_WHAT TO WORK ON:_ In the listing below, the lines starting with the line with "Screen dimensions: 1389x868" and going on through the line with "The height and width of the screenshot is (857, 1400)." are to be reproduced exactly, and only those.

_THE DATA:_
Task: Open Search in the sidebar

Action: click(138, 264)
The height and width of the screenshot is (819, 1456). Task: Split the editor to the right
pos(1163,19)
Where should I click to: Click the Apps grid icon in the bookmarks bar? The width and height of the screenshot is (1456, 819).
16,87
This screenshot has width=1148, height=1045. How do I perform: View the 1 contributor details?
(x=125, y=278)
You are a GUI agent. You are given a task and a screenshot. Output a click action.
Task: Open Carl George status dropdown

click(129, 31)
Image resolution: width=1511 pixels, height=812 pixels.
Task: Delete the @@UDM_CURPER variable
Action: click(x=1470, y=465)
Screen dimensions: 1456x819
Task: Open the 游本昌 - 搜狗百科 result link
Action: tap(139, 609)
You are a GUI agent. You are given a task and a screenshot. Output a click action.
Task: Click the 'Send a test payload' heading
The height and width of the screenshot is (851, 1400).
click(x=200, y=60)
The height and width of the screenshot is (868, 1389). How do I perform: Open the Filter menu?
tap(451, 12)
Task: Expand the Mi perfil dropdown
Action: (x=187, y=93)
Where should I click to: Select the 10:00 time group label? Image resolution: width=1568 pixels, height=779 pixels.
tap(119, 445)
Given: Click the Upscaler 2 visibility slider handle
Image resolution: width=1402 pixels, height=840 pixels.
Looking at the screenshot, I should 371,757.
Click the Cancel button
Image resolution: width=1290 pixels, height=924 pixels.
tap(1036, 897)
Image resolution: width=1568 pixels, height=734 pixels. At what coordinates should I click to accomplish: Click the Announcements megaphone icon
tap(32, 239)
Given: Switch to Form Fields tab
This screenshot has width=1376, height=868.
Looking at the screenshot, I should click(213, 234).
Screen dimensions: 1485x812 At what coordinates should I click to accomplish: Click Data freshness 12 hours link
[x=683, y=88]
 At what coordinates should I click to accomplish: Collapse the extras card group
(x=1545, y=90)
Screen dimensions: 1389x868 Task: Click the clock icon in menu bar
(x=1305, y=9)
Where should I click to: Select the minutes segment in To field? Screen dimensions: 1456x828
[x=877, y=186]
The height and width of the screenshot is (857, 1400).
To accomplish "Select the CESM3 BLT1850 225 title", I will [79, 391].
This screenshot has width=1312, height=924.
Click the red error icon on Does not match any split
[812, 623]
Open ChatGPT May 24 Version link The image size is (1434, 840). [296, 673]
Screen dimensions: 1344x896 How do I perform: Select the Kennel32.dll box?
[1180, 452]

_RESULT BELOW:_
Screen dimensions: 1389x868 Task: Click the clock icon in menu bar
(x=1305, y=9)
Where should I click to: Select the minutes segment in To field? Screen dimensions: 1456x828
[x=877, y=186]
The height and width of the screenshot is (857, 1400).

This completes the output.